**The task:** Duplicate the items below, starting with the line that contains "How do I perform: Set" and going on through the line that contains "pyautogui.click(x=60, y=528)", with both of those lines included.

**Given records:**
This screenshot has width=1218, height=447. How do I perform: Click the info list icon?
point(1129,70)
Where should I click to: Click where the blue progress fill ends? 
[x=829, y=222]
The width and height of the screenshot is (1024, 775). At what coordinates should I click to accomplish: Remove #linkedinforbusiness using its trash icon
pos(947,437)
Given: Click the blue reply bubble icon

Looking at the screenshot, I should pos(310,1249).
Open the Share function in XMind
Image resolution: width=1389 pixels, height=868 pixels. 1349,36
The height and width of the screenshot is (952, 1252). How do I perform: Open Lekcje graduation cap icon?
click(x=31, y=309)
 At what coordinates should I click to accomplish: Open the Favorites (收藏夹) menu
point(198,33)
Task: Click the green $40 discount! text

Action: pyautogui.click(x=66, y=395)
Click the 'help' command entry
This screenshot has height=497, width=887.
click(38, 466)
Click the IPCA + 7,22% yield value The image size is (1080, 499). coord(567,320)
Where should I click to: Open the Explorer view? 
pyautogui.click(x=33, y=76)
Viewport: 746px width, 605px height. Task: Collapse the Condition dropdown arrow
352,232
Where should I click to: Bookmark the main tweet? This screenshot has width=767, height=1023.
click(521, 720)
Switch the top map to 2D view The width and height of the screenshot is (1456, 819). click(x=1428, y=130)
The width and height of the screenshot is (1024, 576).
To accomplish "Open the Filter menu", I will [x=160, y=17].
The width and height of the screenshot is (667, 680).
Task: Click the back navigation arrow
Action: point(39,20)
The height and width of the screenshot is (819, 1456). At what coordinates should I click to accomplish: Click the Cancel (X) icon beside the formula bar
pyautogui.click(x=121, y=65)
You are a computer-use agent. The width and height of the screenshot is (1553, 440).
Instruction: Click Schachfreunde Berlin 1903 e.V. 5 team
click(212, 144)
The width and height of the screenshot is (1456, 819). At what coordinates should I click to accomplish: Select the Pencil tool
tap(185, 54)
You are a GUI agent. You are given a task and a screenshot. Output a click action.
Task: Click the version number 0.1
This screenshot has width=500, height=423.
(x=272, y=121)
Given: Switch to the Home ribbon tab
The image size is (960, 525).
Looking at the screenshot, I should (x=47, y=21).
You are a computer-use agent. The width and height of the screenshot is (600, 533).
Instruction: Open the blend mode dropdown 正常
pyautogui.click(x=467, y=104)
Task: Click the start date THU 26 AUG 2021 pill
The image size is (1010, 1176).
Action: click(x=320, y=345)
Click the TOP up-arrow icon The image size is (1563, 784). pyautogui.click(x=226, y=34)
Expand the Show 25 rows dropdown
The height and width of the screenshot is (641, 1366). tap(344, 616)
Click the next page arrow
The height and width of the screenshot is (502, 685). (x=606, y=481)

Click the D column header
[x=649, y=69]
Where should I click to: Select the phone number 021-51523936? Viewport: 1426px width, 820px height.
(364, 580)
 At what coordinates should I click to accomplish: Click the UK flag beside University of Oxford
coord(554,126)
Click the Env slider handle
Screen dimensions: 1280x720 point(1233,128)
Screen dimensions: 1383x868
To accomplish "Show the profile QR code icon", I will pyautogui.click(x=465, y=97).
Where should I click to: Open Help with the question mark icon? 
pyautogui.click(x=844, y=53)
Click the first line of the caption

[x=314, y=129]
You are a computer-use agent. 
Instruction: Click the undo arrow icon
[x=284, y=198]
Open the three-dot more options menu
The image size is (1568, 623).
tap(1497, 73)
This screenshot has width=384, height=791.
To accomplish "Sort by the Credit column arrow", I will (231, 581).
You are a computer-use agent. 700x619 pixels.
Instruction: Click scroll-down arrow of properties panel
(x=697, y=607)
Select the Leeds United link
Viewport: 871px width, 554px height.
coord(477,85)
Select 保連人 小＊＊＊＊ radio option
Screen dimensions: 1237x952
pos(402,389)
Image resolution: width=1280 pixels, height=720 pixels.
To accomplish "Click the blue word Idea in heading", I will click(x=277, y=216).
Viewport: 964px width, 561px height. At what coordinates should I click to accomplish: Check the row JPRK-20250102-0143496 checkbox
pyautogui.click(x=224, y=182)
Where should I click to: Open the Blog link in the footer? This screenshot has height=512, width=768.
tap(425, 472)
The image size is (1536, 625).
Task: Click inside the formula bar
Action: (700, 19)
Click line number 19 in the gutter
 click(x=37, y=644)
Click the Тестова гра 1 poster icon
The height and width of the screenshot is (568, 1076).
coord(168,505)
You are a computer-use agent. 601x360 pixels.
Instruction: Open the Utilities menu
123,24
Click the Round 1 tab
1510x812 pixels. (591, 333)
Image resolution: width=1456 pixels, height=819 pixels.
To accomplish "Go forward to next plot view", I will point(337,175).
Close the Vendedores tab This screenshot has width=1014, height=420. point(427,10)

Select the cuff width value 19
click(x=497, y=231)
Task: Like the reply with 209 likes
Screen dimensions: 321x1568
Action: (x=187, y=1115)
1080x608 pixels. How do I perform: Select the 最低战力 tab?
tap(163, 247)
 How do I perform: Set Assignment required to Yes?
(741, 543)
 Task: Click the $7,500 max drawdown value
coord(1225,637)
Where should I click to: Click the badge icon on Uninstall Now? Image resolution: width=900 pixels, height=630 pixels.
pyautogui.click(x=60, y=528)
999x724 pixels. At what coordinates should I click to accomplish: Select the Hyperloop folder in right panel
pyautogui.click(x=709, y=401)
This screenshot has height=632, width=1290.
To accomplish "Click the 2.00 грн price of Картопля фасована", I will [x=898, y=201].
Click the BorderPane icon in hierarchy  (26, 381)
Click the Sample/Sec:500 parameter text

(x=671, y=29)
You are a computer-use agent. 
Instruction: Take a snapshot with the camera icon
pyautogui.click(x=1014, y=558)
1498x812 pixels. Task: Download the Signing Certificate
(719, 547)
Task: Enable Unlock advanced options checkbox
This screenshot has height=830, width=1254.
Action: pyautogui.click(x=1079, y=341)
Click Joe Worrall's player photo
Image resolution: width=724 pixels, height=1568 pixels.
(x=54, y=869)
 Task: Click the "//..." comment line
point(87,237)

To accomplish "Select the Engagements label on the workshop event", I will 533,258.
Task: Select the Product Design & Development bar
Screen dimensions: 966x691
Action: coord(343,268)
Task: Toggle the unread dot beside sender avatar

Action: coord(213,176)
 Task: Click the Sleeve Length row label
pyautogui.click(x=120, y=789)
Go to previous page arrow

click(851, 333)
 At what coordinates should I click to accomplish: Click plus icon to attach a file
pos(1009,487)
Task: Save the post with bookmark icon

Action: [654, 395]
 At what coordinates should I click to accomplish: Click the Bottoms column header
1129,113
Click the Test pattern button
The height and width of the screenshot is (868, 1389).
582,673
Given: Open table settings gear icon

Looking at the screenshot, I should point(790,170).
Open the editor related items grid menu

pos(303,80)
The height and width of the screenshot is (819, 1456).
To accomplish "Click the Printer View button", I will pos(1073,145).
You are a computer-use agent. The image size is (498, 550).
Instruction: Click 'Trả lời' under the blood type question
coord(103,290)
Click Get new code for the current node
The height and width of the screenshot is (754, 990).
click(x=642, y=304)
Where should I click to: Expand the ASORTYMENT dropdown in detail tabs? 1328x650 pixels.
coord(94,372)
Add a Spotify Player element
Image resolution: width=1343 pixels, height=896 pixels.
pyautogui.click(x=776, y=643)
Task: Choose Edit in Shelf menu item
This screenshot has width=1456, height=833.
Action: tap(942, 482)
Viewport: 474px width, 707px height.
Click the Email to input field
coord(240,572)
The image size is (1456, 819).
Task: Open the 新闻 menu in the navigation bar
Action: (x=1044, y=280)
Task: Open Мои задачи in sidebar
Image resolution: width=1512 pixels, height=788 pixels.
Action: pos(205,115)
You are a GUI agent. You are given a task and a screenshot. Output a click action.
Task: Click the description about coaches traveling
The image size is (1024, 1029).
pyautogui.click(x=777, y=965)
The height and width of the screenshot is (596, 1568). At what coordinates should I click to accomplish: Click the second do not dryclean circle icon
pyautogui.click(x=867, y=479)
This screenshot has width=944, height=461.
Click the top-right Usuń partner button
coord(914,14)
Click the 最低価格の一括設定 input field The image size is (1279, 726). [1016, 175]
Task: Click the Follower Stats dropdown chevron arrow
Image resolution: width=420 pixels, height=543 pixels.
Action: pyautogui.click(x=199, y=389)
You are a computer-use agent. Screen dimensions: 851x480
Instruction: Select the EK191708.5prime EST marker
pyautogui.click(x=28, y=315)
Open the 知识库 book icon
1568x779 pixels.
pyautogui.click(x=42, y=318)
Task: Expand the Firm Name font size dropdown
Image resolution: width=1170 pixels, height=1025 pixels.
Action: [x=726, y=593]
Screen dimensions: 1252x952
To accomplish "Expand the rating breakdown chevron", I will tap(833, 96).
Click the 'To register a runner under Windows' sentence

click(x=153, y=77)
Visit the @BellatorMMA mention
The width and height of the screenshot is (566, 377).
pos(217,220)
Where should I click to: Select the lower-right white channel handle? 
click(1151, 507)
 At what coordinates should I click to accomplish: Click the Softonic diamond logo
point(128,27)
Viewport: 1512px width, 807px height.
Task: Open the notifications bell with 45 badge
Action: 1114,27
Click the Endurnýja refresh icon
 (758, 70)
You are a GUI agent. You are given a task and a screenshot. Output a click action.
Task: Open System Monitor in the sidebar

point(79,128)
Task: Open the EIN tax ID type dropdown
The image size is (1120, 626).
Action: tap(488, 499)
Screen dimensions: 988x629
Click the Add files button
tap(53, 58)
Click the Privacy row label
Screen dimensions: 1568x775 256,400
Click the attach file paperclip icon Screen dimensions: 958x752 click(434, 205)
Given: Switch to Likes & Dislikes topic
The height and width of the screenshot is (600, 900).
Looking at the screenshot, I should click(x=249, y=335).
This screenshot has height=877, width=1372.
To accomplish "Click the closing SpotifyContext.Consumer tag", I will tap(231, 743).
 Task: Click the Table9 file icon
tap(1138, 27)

**The answer:**
 How do I perform: Set Assignment required to Yes?
(741, 543)
 Task: Click the $7,500 max drawdown value
coord(1225,637)
Where should I click to: Click the badge icon on Uninstall Now? Image resolution: width=900 pixels, height=630 pixels.
pyautogui.click(x=60, y=528)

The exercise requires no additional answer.